Uma investigação de ética parlamentar no Reino Unido está testando se Nigel Farage deveria ter declarado uma doação de £5 milhões do bilionário das criptomoedas Christopher Harborne recebida antes de assumir o cargo. O líder do Reform Party comprou uma propriedade em Londres por £1,4 milhão semanas antes de anunciar sua candidatura em 2024, atraindo nova atenção para o ganho não reportado. A investigação coincide com o avanço do governo para proibir totalmente doações políticas em criptomoedas.
O Ganho Pré-Eleitoral
Farage recebeu a injeção de capital de Harborne meses antes de se tornar deputado. Ele gastou parte dela na compra de uma casa de luxo em maio de 2024, pouco antes de lançar sua candidatura parlamentar. Sua equipe insiste que nenhuma regra de declaração foi quebrada, já que o dinheiro chegou antes de ele assumir o cargo. Eles argumentam que o momento é irrelevante para os padrões éticos atuais.
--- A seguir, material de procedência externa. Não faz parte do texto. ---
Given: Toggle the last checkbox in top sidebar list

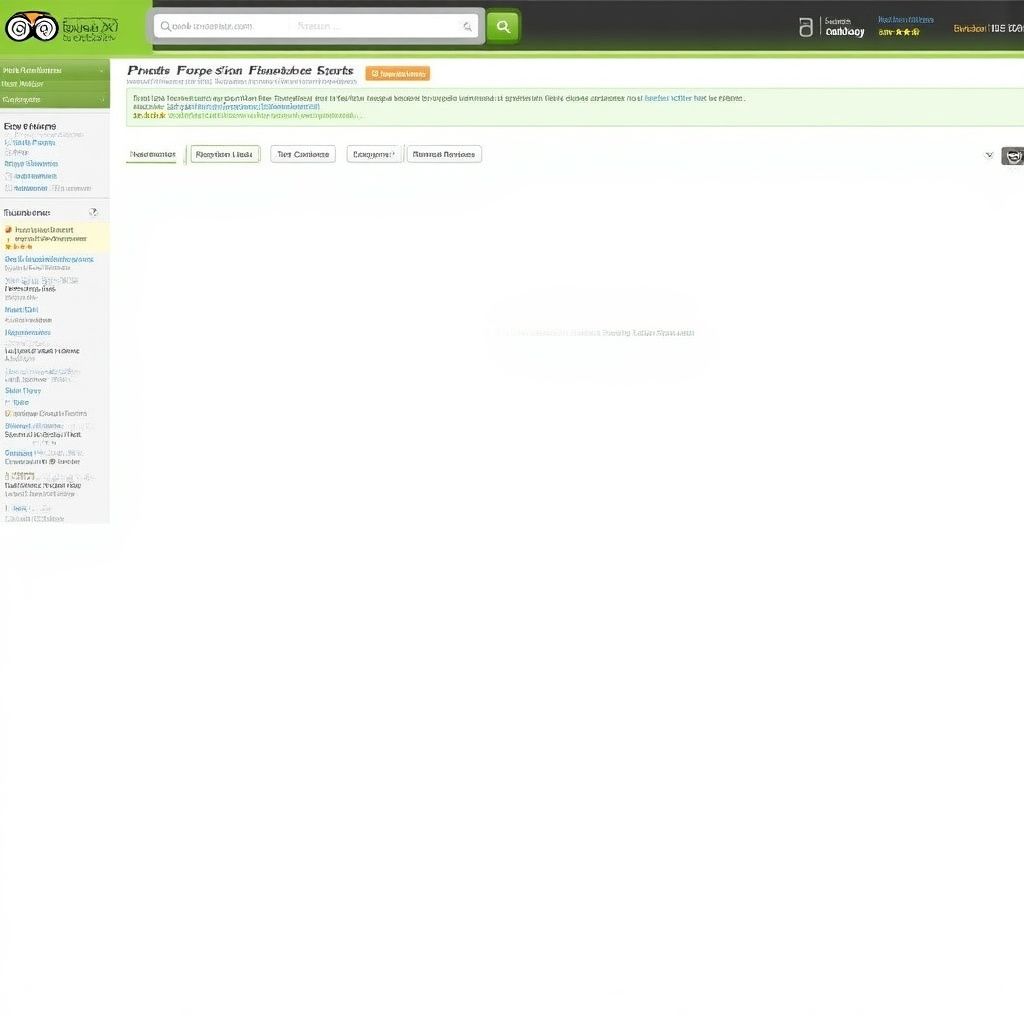Looking at the screenshot, I should click(x=8, y=188).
Proibição de Doações Avança
O primeiro-ministro Keir Starmer apoiou uma proibição temporária de doações em criptomoedas em março de 2026. Isso se seguiu ao pedido de Matt Western em 2025 por uma paralisação devido a riscos de transparência e interferência estrangeira. O projeto de lei precisa passar por ambas as câmaras parlamentares e obter sanção real antes de se tornar lei. Não é a primeira tentativa de restringir esses fundos.
Lib Dems Miram Promoção de Criptomoedas
Os Liberais Democratas querem que a Autoridade de Conduta Financeira investigue o endosso de Farage ao Stack BTC. Eles vinculam a promoção do produto Bitcoin à doação de Harborne como um conflito de interesses. O pedido coloca pressão adicional sobre Farage enquanto a investigação de ética segue seu curso. Nenhuma ação oficial da FCA foi iniciada ainda.
Reform Party Traça uma Linha
O Reform planeja lutar contra qualquer proibição ou moratória sobre doações políticas em criptomoedas. Insiders do partido dizem que bloquear esses fundos sufocaria a concorrência ao favorecer partidos estabelecidos. Eles mantêm que as doações em criptomoedas são legítimas e essenciais para novos movimentos políticos. A postura prepara um confronto direto com a legislação do governo.
O próximo passo será o debate do projeto de lei na Câmara dos Lordes, onde enfrenta possíveis emendas antes da sanção real.